Allora, nel 2014 Beppe Grillo chiedeva che Draghi fosse messo sotto processo per aver portato i soldi pubblici alle banche europee. L’anno dopo lo accusava di rubare i soldi del welfare per i medesimi scopi. Nel 2017 Elio Lannutti, quello che crede che il mondo sia governato dagli ebrei, dai rettiliani e da Lucifero, diceva che Draghi è uno che taglieggia le imprese per foraggiare i banchieri.
Nel 2016 Luigi Di Maio ha invitato Draghi a «facce Tarzan». Pochi mesi più tardi ha spiegato che Draghi usava il suo bazooka per dopare un sistema ormai finito, e che avrebbe dovuto fare i conti con la realtà. Nel 2014 la sezione europea del Movimento (non so che fosse, ma esisteva) ha definito Draghi una Mary Poppins suonata che tira fuori dalla borsetta le solite vecchie ricette. Poco meno di un anno fa Alessandro Di Battista ha pregato Dio di scamparci Draghi con tutto quello che ha fatto all’Italia, prima dal Tesoro poi dalla Bce.

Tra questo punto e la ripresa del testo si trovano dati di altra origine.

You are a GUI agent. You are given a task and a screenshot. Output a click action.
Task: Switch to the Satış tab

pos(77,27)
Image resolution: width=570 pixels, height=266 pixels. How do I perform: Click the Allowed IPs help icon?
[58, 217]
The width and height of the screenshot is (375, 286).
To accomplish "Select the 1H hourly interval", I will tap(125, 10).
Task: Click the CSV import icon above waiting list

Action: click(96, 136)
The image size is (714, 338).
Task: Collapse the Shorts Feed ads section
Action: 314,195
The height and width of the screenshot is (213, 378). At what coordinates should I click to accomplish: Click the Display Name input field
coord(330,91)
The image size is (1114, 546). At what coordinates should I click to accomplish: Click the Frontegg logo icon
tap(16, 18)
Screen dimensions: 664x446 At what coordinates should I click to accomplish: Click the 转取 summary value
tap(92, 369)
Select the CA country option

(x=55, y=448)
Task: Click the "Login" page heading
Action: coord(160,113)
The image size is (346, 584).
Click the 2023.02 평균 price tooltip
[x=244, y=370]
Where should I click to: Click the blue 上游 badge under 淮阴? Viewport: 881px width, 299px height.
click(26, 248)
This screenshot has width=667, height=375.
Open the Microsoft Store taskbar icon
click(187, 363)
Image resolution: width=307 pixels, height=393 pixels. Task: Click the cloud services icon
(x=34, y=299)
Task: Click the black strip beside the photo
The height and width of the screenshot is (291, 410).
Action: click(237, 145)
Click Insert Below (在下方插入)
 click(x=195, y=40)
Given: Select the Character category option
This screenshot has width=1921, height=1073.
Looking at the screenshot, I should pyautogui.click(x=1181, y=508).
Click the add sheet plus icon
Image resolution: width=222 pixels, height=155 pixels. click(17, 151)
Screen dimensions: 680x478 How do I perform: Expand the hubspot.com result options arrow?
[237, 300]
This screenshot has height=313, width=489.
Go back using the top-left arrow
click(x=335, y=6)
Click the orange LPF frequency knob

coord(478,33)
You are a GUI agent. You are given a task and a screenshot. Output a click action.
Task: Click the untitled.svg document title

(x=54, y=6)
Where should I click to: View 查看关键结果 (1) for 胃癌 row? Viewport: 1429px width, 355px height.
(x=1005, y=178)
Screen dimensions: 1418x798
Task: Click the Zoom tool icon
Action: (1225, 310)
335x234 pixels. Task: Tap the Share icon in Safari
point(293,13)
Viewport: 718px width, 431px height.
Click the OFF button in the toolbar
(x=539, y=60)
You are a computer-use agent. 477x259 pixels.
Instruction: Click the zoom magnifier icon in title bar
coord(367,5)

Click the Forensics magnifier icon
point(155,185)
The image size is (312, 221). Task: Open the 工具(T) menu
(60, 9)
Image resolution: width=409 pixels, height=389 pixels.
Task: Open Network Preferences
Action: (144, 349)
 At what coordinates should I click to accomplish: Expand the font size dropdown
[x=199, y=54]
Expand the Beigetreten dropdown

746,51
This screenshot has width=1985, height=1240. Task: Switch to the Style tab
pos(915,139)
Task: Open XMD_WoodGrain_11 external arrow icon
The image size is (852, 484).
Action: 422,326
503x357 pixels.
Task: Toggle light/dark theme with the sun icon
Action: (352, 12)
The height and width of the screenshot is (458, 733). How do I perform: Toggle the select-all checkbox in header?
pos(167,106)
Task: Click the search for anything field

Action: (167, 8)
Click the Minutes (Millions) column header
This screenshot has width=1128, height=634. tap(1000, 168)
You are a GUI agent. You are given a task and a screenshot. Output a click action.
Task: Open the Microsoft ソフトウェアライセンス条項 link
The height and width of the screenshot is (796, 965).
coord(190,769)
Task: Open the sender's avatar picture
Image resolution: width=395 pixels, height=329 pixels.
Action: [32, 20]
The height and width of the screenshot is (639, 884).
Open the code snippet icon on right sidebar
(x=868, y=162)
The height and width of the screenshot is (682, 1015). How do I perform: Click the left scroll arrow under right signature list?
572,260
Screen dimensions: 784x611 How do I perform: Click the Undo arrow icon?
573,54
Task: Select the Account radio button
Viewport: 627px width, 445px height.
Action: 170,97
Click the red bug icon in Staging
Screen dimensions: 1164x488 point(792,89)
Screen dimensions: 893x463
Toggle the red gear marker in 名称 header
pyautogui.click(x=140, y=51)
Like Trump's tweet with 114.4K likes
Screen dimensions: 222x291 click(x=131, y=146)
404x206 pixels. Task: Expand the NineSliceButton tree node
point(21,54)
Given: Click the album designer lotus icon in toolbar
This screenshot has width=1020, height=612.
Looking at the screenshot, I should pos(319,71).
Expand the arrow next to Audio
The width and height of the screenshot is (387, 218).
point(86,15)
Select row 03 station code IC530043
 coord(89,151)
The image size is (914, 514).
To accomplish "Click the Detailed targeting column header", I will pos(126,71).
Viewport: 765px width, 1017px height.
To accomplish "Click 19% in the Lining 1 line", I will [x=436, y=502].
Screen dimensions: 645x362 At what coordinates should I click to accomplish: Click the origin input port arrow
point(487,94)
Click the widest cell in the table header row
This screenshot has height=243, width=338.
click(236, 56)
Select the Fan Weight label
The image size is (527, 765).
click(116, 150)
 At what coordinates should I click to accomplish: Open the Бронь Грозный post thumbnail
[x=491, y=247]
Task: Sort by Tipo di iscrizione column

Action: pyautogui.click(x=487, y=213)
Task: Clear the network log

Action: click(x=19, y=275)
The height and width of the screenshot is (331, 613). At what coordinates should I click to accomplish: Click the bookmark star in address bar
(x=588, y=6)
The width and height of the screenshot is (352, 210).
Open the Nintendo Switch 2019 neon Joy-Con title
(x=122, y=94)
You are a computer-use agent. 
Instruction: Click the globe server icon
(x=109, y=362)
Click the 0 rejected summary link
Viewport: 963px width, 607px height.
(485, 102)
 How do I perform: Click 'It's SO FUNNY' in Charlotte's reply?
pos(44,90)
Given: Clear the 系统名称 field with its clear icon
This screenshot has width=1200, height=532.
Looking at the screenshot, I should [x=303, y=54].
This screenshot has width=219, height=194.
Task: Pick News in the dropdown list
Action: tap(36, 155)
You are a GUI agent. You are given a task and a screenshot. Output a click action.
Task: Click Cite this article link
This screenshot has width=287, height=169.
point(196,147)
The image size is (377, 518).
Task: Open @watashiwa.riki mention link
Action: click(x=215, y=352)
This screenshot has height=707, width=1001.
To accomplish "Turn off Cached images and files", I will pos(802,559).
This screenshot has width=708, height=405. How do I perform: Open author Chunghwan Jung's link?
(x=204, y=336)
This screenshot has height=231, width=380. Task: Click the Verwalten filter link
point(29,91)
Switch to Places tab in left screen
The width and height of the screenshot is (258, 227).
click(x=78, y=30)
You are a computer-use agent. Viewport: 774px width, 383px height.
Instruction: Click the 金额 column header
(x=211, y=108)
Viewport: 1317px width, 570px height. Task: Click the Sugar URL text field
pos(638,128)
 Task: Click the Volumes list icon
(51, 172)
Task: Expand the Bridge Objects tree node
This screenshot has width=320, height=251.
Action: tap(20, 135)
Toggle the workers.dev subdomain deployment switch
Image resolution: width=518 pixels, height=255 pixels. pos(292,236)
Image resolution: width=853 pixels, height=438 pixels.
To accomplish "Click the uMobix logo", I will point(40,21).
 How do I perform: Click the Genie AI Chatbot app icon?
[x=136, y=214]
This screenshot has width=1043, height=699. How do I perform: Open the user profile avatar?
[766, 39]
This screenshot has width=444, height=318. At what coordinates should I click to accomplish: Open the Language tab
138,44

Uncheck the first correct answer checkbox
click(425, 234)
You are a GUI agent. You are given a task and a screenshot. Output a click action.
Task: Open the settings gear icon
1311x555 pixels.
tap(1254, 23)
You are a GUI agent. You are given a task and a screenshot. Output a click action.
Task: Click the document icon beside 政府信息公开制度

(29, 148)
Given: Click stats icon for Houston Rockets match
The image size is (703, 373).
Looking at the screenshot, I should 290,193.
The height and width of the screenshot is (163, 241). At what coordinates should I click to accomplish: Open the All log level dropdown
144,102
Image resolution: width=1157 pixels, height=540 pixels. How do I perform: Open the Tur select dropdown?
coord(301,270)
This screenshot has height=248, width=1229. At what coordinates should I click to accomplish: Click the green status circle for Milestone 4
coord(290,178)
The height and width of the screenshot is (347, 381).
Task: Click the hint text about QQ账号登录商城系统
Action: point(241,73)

Nel 2015 i deputati del Movimento, con una nota, hanno detto che Draghi dava risposte surreali, da maestrina, che era pieno di conflitti d’interessi e che la sua gestione della Bce era da cieco. Gli stessi deputati, due anni dopo, hanno aggiunto che Draghi era alla canna del gas, che il Qe (l’acquisto dei titoli di Stato da parte della Banca centrale per tenere basso lo spread) non serviva a niente, e che Draghi non capiva un’acca di economia. Quindi, a occhio e croce, tutto a posto: si fa sicuro.